The Finance Minister has drawn up the Budget to be delivered tomorrow against a very tough background, and against a problem of his own aggravating. Recession is not merely a threat. It is happening in our main markets. It is already infiltrating our economy, and will soon cause bigger problems. Open economies like ours - heavily dependent on foreign trade in products and services - have no protection against international developments.

On top of that, construction - a mainstay of our economy - is contracting. Small builders tell me that, whereas they used to get two or three firm enquiries a week, they now barely get two a month. A related sign came from an excellent tile layer I know. He used to be fully booked for some 18 months in advance. Now you can get him to commit to start in six weeks' time. On top of that, debtors - including leading companies - have become more reluctant to come up with payments due or well over due.

Mine may not be a wide enough universe to draw definite conclusions from. But domestic economic ill wind usually starts at that level. Negatives are also developing in the manufacturing sector. Though unions and employers are cooperating more closely than ever before, some of our industries are already being heavily buffeted, laying off workers or reducing the working week. That is just the start.

With a roaring economic giant like China facing a sharp drop in its amazing growth rate, there is no way that countries elsewhere will escape the effects of the global downturn. China offers a further striking example of how economic activity is changing. A haven for so much investment in search of competitive prices, it is losing competitiveness, fast, including in basic sectors like apparel production.

The Prime Minister and Co. have now dropped the happy-happy talk that preceded the general election. They have been taking turns to remind all and sundry that the Budget for 2009 will have to take into account weakening in our main markets.

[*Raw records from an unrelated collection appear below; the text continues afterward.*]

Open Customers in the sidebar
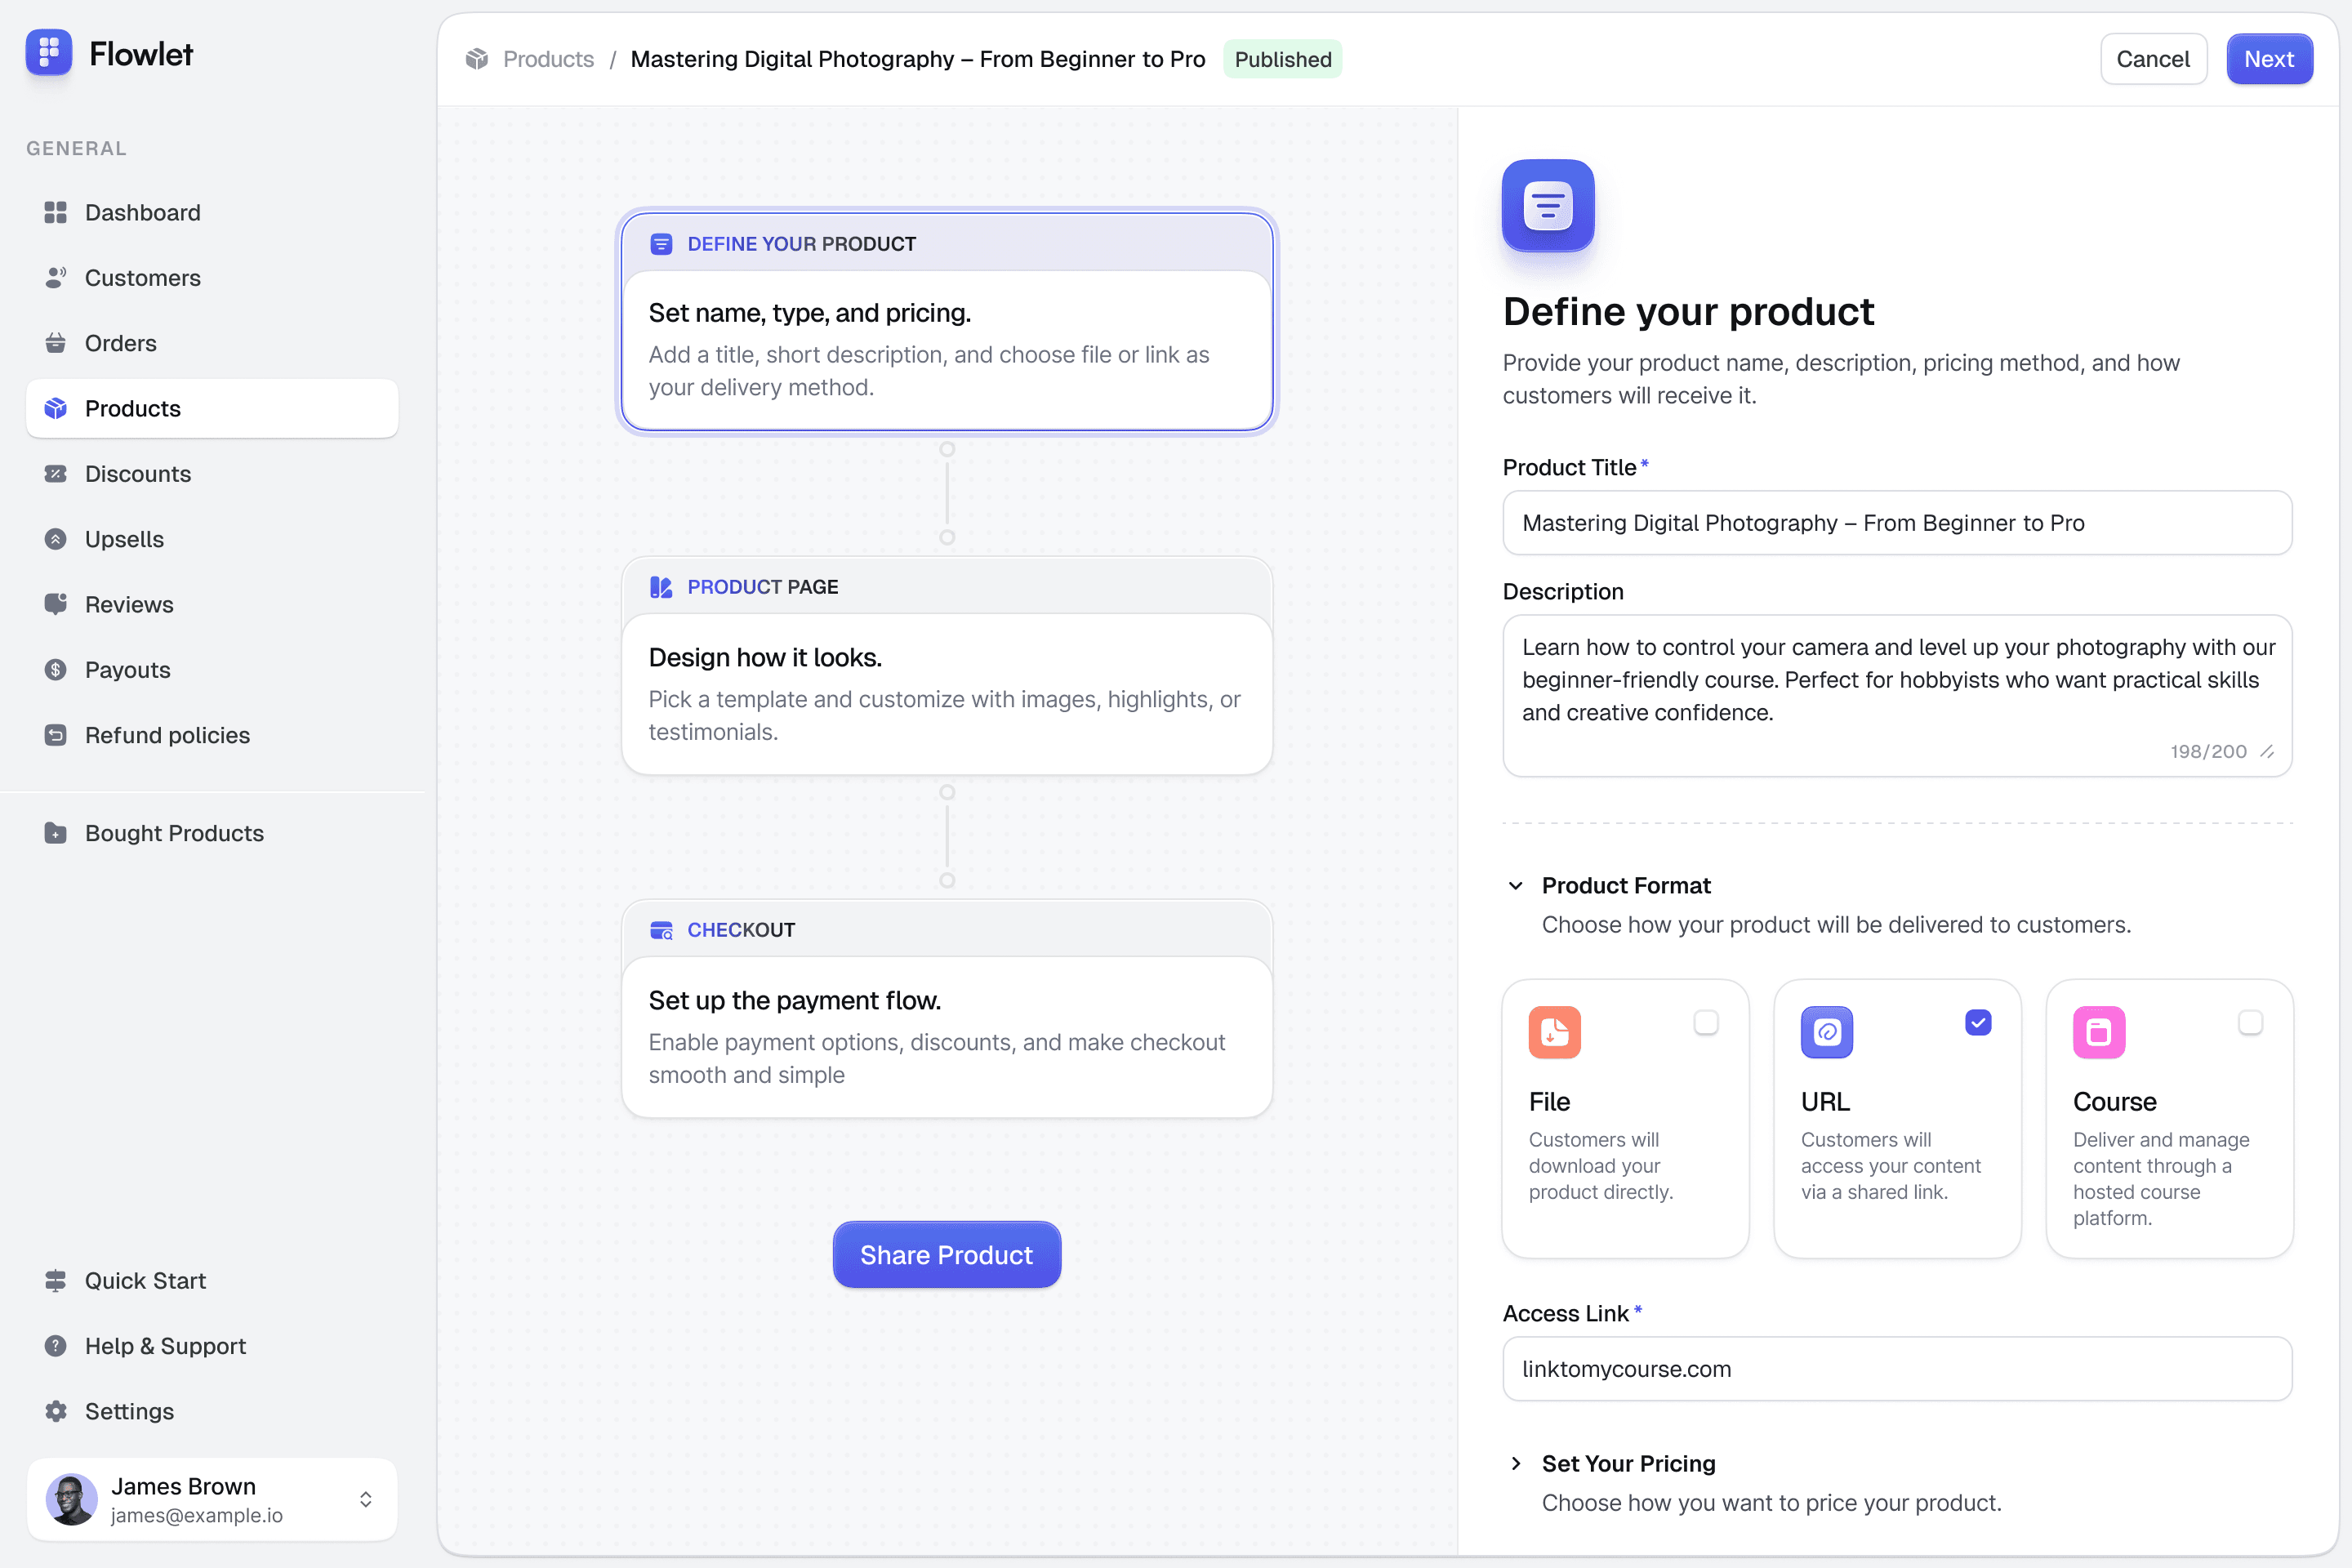2352x1568 pixels. (142, 278)
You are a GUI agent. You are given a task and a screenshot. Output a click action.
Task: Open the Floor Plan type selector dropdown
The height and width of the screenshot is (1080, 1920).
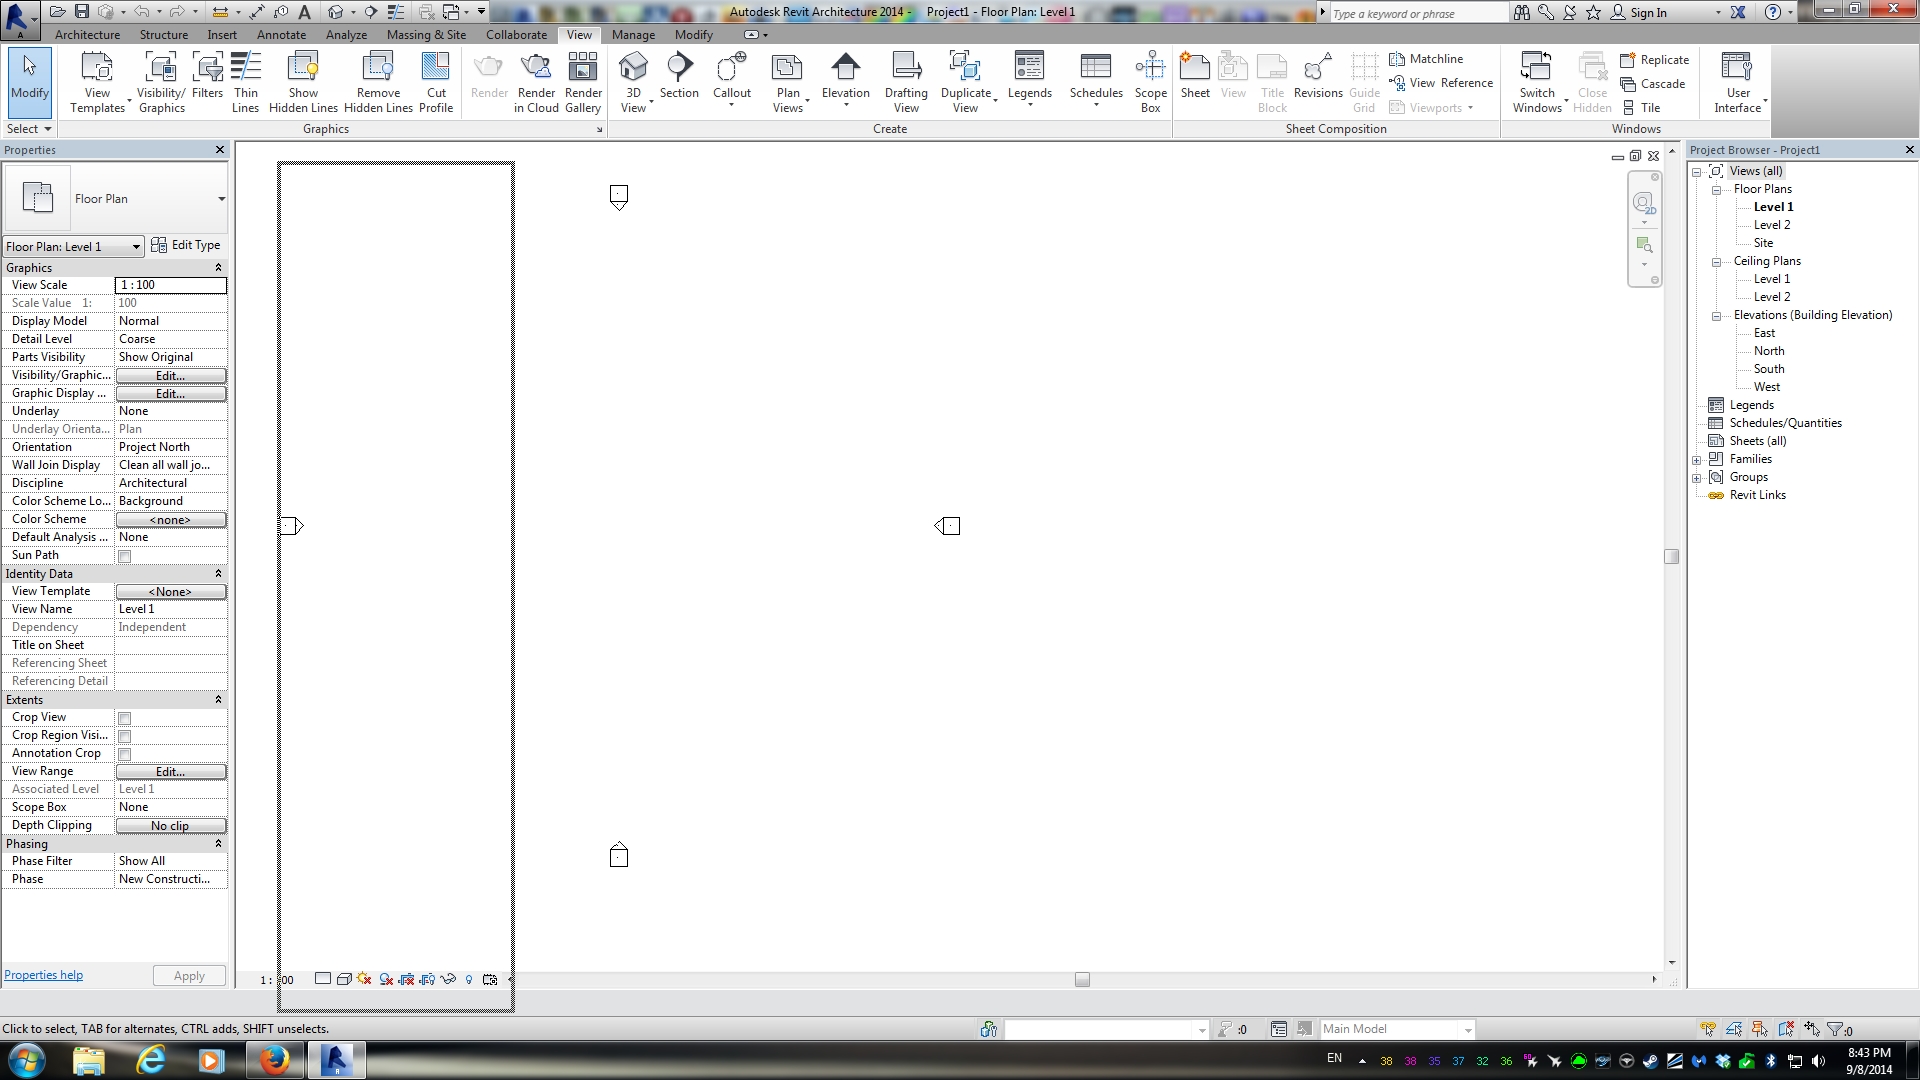(221, 199)
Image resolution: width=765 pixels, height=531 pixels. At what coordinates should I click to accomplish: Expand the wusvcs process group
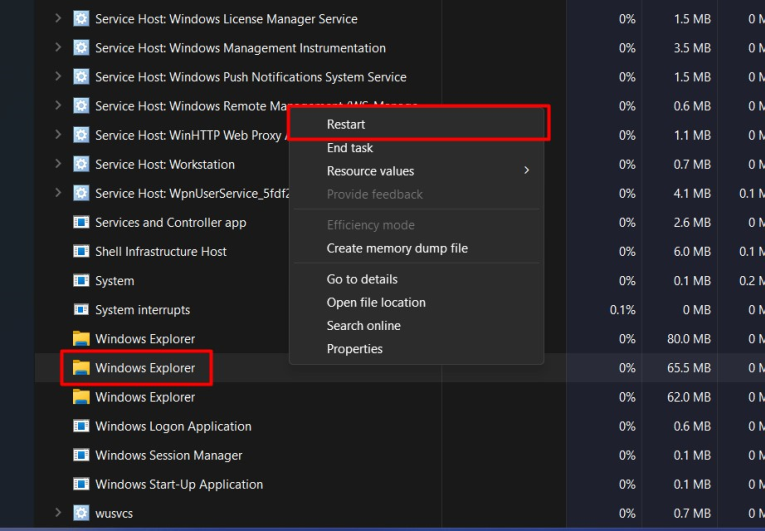coord(57,513)
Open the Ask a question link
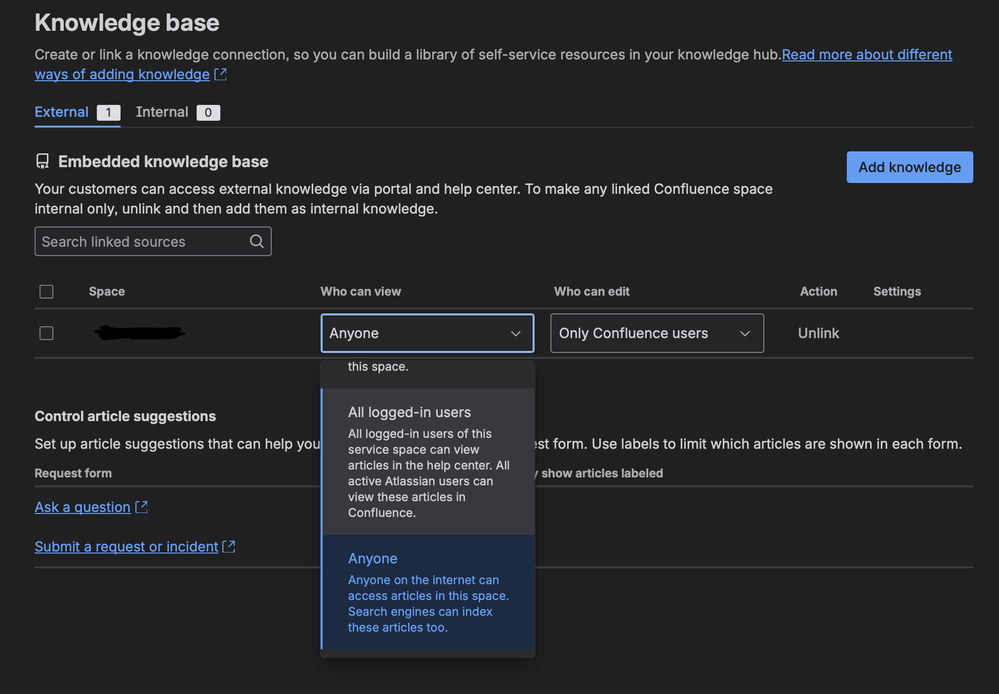999x694 pixels. click(83, 507)
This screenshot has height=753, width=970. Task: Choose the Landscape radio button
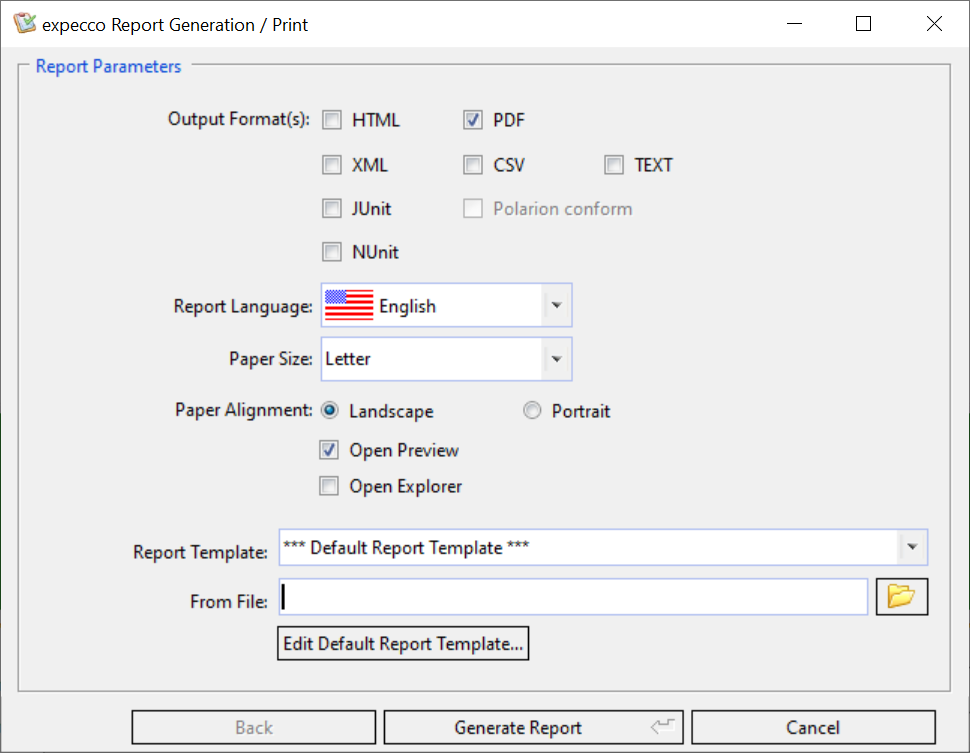[330, 411]
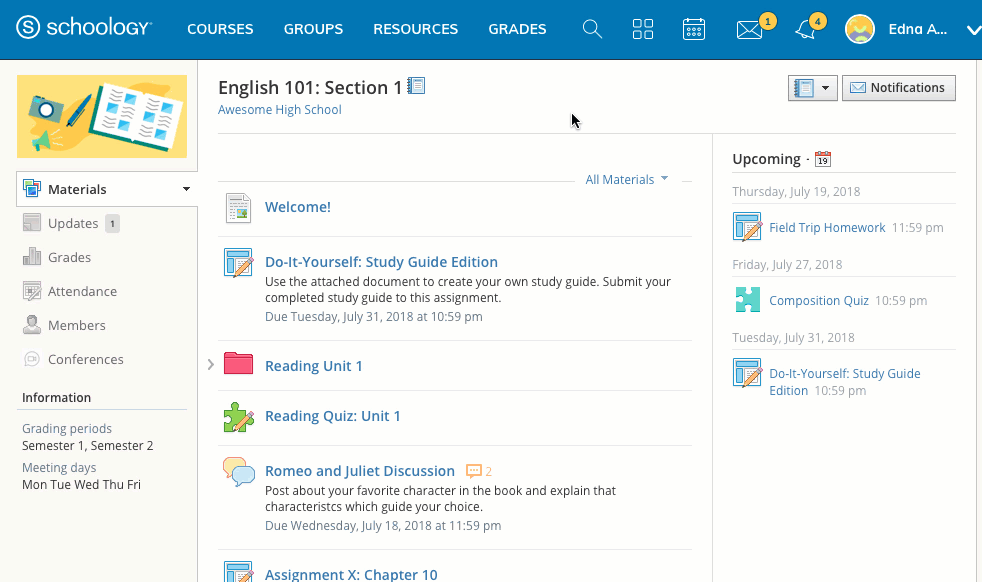Click the Schoology logo
Image resolution: width=982 pixels, height=582 pixels.
[x=84, y=28]
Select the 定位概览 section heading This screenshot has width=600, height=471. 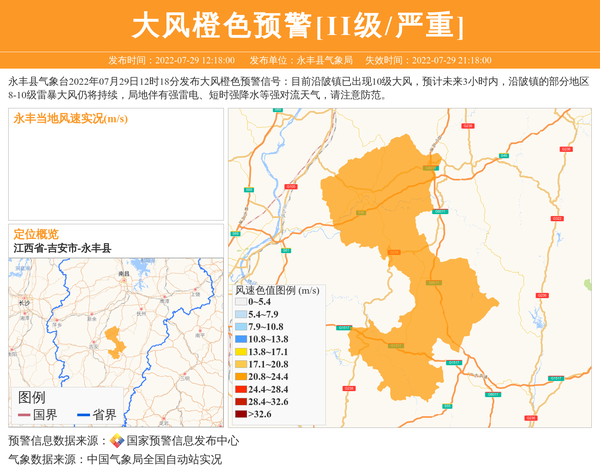[36, 234]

Incipient weakening was evident even before the election was held. It has now accelerated, making the Finance Minister delay his final conclusions. What it has not made the Cabinet do is take a fresh look at the way they are trying to rein in the galloping budget deficit. For months it has been apparent that the government would fail to meet its deficit target for 2008. The administration preferred to live in denial, claiming that heavy social security payments were made early in the year, and that revenue tends to pick up in the fourth quarter. Correct on both counts.

Nevertheless there were other things in play which the government was late in externalising. Now we know that the subsidies to Enemalta were much higher than projected when the 2008 Budget was presented.

On the eve of concluding his first Budget as a full minister, Tonio Fenech came out very strongly to remind us that subsidies to Enemalta are running at an unsustainable €7million a month. That is why he and Austin Gatt insisted and eventually announced that an increased tariff structure for water and electricity consumption must come in retroactive force with effect from October 1.

We have not been told the full story of how the deficit is building. The Finance Minister has yet to say how much the botched preparations to privatise the shipyard, by first denuding it of its workforce, will cost in terminal payoffs and early retirement pensions. Against this negative background and the mounting effects of the global recession, it is remarkable that the government decided to take so much more money out of the economy through vastly increased water and electricity tariffs.

It is inevitable that a time will come when a full cost recovery mechanism will have to be worked out for utility supplies, adjusted for social impact and for the effects of market failure. Yet it beggars belief that the government is doing this now and racing into 2009, even as global recession wreaks havoc.

The palliative offered to high consumers of water and electricity will still leave them with high new costs, while the cost of the phasing-in and the higher tariffs will have to be borne by small businesses, private households and the taxpayer. The economic impact is not being softened. It is, in fact, being made harder. Smaller businesses and households tend to spend more of their marginal income than big businesses. Reduced marginal income will translate into reduced spending, aggravating the slowdown.

The government is trying to justify itself by saying that subsidies are bad, and that if it does not save on subsidy outlays by allowing Enemalta and the Water and Services Corporation to switch to full cost recovery tariffs, the required subsidies will have to come out of taxation.

In saying this, the government is forgetting three things.

First, it is its fault that utility tariffs were kept too low over the years. Second, subsidies, including distorting cross subsidies, were its creation, no one else's. And finally, there need not be increased taxation to make up for subsidies which would have had to be given to the two corporations if tariffs had not been raised for one or two years. The government could cover the gap (reduced through the falling price of crude oil and its by-products) with additional borrowing by Enemalta and the WSC, rather than by raising taxes.

With the tide of recession rushing in the government is mad to take more money out of the economy now. Economic sense demands that it counters that with reduced taxation in tomorrow's Budget. If not, this week's ill-timed measures could be aggravated by further madness.